## WORK TO COMPLETE:
Below are records; copy every line in them that holds the word "России".

- Opening Delimiter -

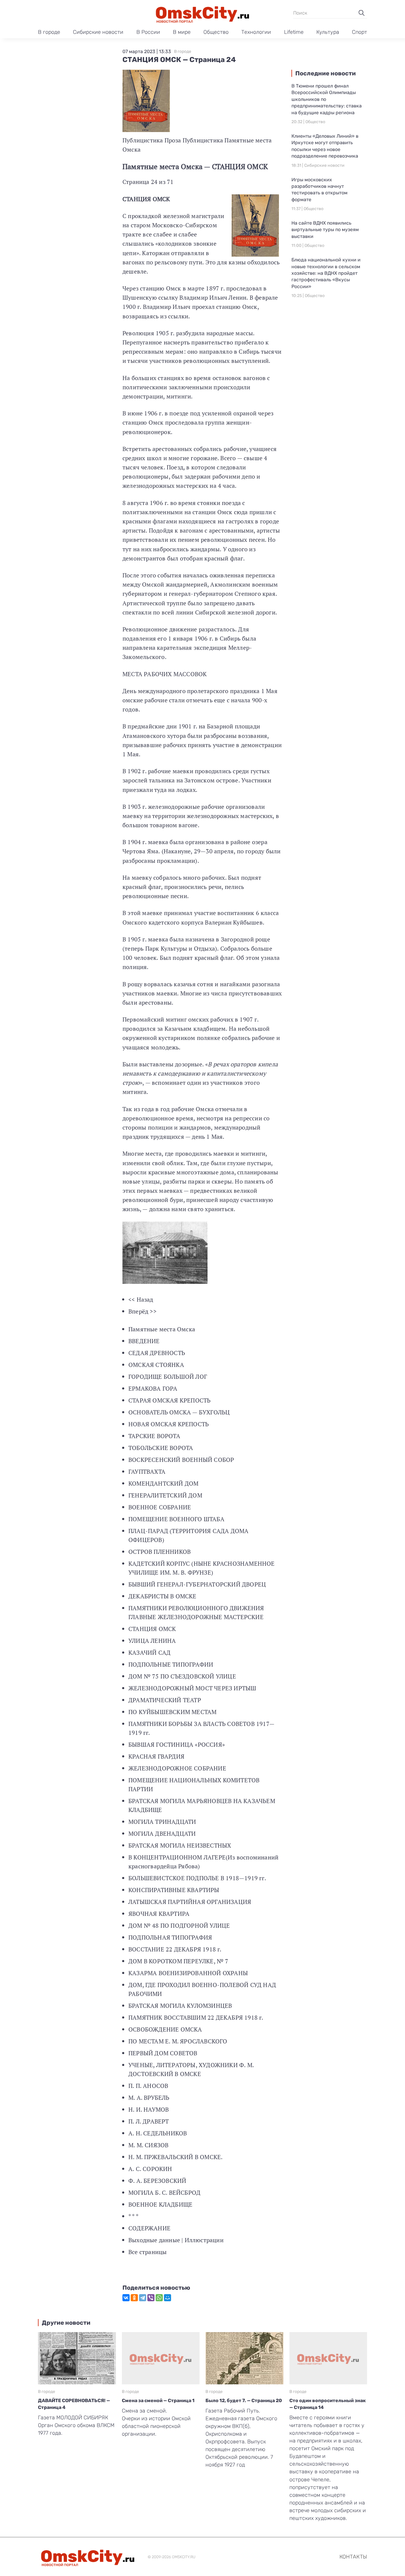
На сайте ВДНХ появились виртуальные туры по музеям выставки (325, 229)
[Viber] (150, 2297)
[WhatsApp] (159, 2297)
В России (148, 32)
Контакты (353, 2556)
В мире (182, 32)
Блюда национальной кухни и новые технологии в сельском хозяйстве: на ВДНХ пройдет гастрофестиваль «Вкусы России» (326, 273)
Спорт (359, 32)
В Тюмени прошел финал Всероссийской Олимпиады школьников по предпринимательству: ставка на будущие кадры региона (326, 99)
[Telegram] (142, 2297)
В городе (49, 32)
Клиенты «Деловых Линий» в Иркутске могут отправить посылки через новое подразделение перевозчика (324, 146)
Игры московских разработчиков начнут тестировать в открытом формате (319, 189)
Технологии (256, 32)
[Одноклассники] (134, 2297)
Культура (327, 32)
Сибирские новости (98, 32)
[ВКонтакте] (126, 2297)
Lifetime (294, 32)
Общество (216, 32)
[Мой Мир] (167, 2297)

- Closing Delimiter -

## YOUR RESPONSE:
В России (148, 32)
Блюда национальной кухни и новые технологии в сельском хозяйстве: на ВДНХ пройдет гастрофестиваль «Вкусы России» (326, 273)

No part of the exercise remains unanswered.